Financial Incentives for Geographic Redistribution and Diversity
Governmental loan assistance programs can help improve the uneven geographic distribution of emergency physicians, but these opportunities are limited. One such example is the HRSA loan repayment program, the National Health Service Corps,28 which recruits physicians to work in health professional shortage areas in return for repayment of education loans up to $25,000 per year. Currently the NHSC covers primary care physicians including geriatrics, obstetrics/gynecology, pediatrics, internal, and family medicine, but it excludes emergency medicine. Similarly, the Indian Health Service offers a loan repayment program that repays up to $40,000 in student loans for a 2-year service commitment to practice in health facilities serving American Indian and Alaska Native communities with the greatest staffing needs.
Another option is the Public Service Loan Forgiveness Program, established in 2007. This is a federal program that, after 10 years of qualifying monthly payments, forgives the remaining student loan debt for employees of certain public and nonprofit institutions. Many hospitals or EM employers in the U.S. are for-profit corporations; this loan incentivizes physicians working at federal, state, or tribal government organizations and nonprofits (ie, many teaching hospitals). To be eligible, physicians need to enroll in specific payment plans that include Pay As You Earn, Income-Based Repayment, and Income-Contingent Repayment.

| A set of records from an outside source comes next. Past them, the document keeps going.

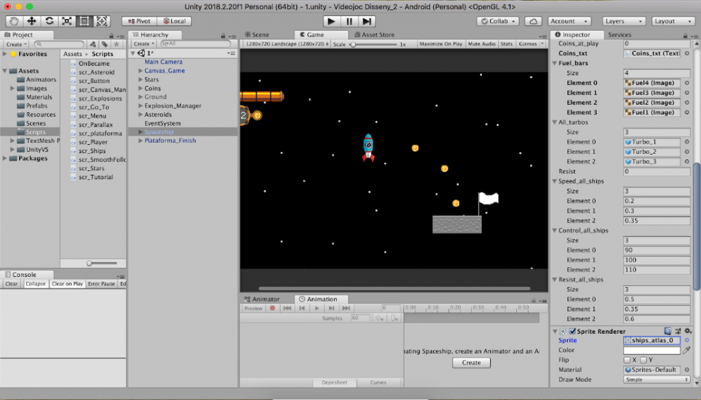Click the white Color swatch in Sprite Renderer
This screenshot has height=400, width=701.
pos(652,350)
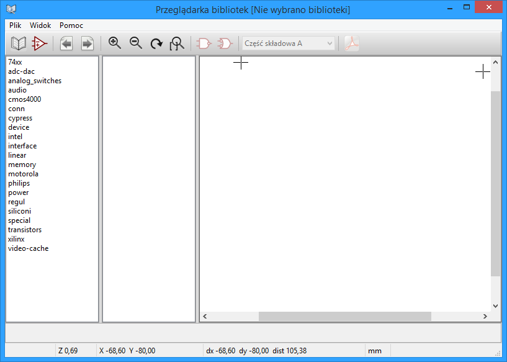Show the next component using right arrow
The width and height of the screenshot is (507, 362).
(87, 43)
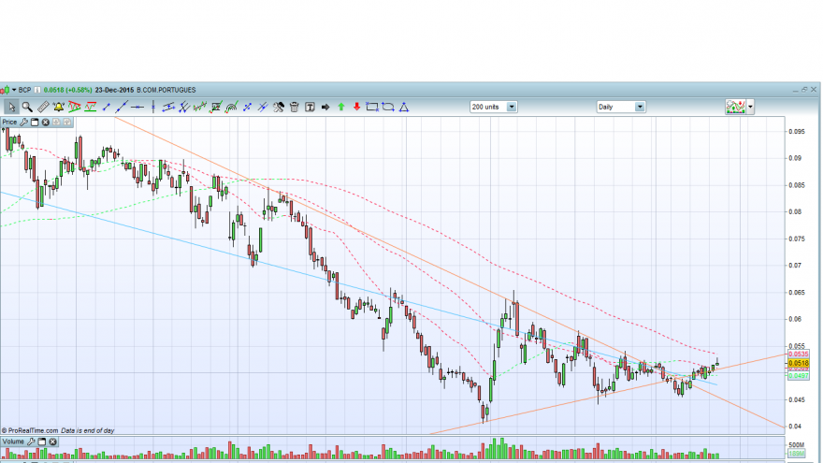Choose the horizontal line drawing tool
The width and height of the screenshot is (823, 463).
(x=137, y=107)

The original loans must be federal loans from the Direct Loan Program.
Other ways in which the government could offset the financial burden of medical education in general as a method to increase the diversity of those entering medicine include resident loan forbearance and deferment and the tax deductibility of student loan payment. Given the long range planning for the PSLF, it is worth noting that recent federal legislation such as the Promoting Real Opportunity, Success, and Prosperity through Education Reform (PROSPER) Act introduced by Rep. Virginia Foxx in 2017 would have potentially eliminated the program, among other changes. The PROSPER Act did not pass the House, but often bills that are initially unsuccessful are reintroduced multiple times. Similarly, the PSLF was proposed to be eliminated in the 2019 budget by President Donald Trump; however, this was not enacted.
Physician Workforce Study — Unfunded Mandate of the ACA
Section 5101 of the Affordable Care Act created the National Health Care Workforce commission with the intent to provide data and impartial advice to Congress. Since passage of the ACA, the workforce has remained unfunded. Although no specific amount of funding is required, previous budget requests have been along the lines of $3 million. The commission members were appointed in 2010; however, federal appropriations laws prohibit the workforce from meeting until it’s funded by Congress. Without funding a single unbiased source of data to detail workforce needs, the challenges of how to allocate resources and determine how best to improve our workforce will remain difficult.
WHAT’S THE ASK?
- Understand the demographic, lifestyle, and health care changes that are resulting in workforce challenges.
- Advocate for policies that address the underlying causes of physician workforce challenges, including workforce diversity, student loan forgiveness programs, etc.
- Mentor rising students to encourage entry into — and sustained careers in — emergency medicine.